Like other services, effective Computer Security Incident Response Teams (CSIRTs) are tiered. The First Responder on a CSIRT is much like the EMT who assess the situation and either deals with it themselves or brings the case to more specialized teams. In this blog post, we cover the role of the First Responder on a CSIRT, why it is needed, why it is tough, and what tools they need for their job.
Your CSIRT is responsible for evaluating a network or host to determine if it has been compromised and, if so, deciding on how to react to minimize damage and determine the root causes. To do this, CSIRTs need to be able to manually or automatically review each reported incident and alert to determine if it is a real issue or a false positive. We’ve all heard the stories of companies that had an alert of a real attack right in front of them, but they didn’t look into it.

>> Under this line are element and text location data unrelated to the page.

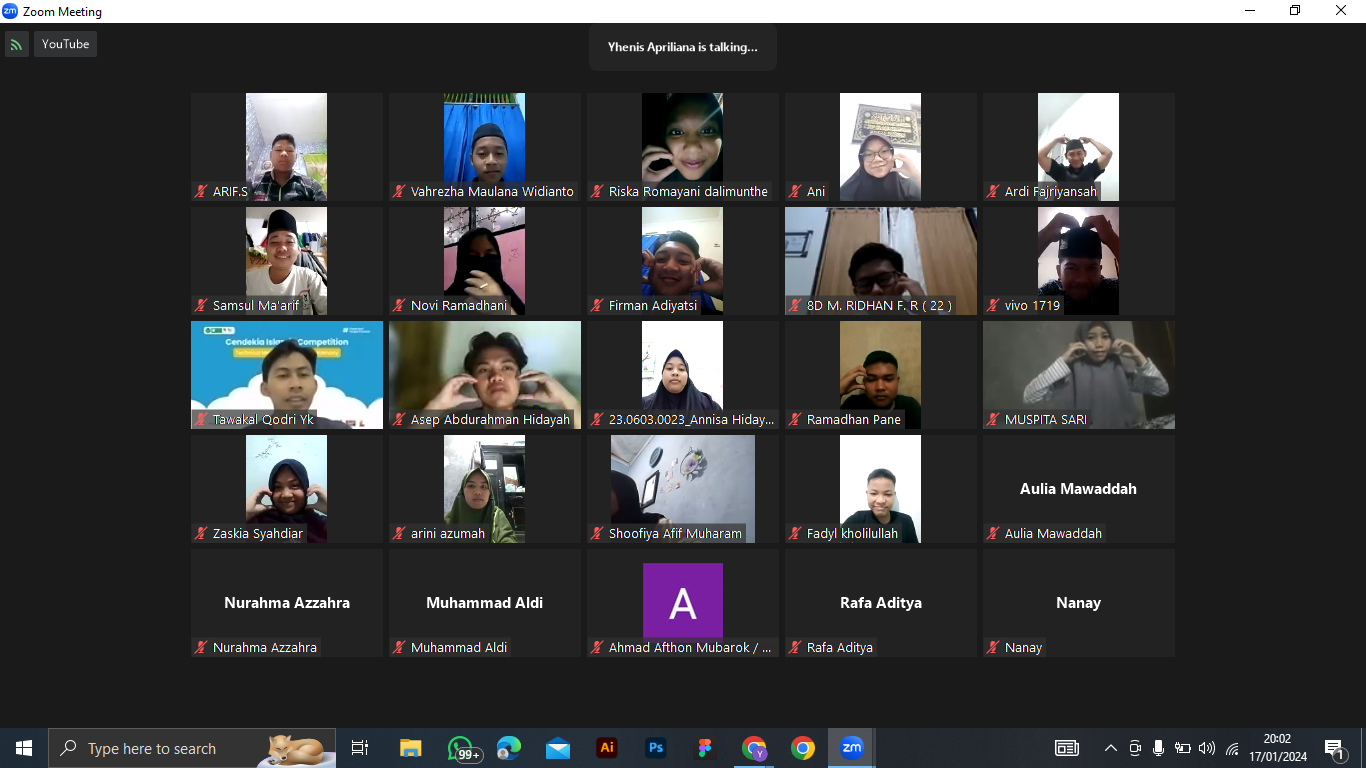The image size is (1366, 768).
Task: Open Microsoft Edge from the taskbar
Action: 509,748
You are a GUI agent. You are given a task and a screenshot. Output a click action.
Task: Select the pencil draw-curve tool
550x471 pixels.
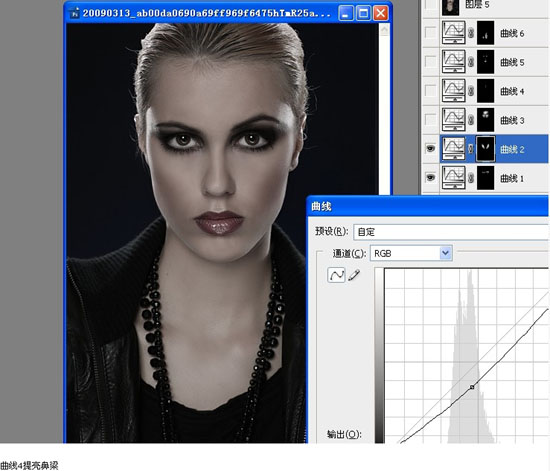[354, 275]
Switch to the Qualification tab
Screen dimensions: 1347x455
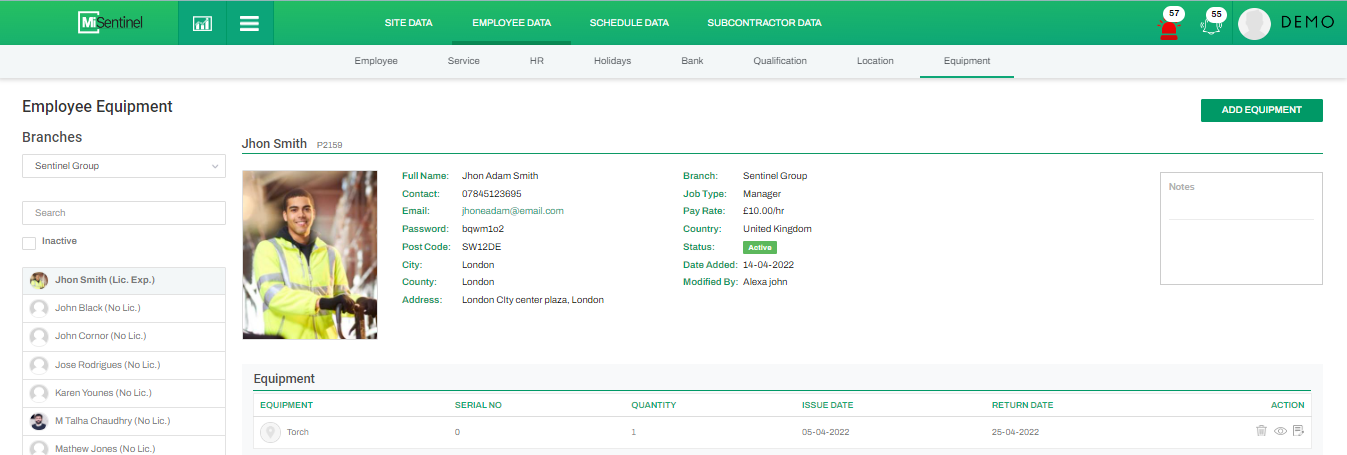coord(780,61)
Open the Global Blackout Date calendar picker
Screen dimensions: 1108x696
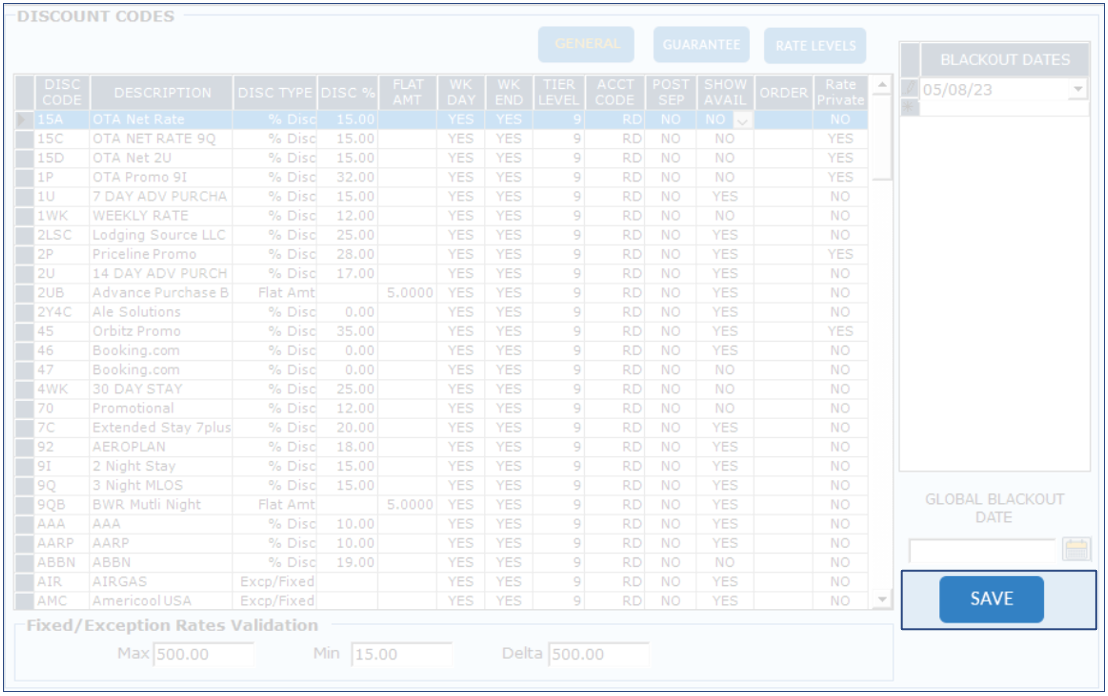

This means that a CSIRT as a whole needs breadth to review the increasing number of alerts and depth to dive into the confirmed and high-value incidents to determine scope and causes. This is why effective incident response teams organize themselves into tiers.
The First Responder is responsible for the initial response to each alert and their primary job is to answer the question of whether a given host is compromised or not. Even better if they can link the incident to a known campaign against the organization and identify other hosts in the enterprise that should be investigated.
Once the compromise has been verified, a variety of specialized members can be assigned to the response, such as:
- Digital Forensics
- Malware Analyst
- Threat Intelligence
- Security Engineers
This tiered approach allows you to save your most experienced responders for the high-value investigations and maintain the scalability necessary to address the numerous alarms that need to be reviewed.
The First Responder’s Process
To confirm a compromise, the CSIRT first responder needs to collect data from the end point. He or she may have physical access to the end point or it could be across the world. The data to collect includes volatile data from memory and files from the hard drive.
The collected data is then analyzed for signs of a compromise. This requires a combination of signature-based analysis to identify known threats, heuristics to identify things that are similar to previously seen incidents, and instinct to identify the anomalous activity that has not been seen before.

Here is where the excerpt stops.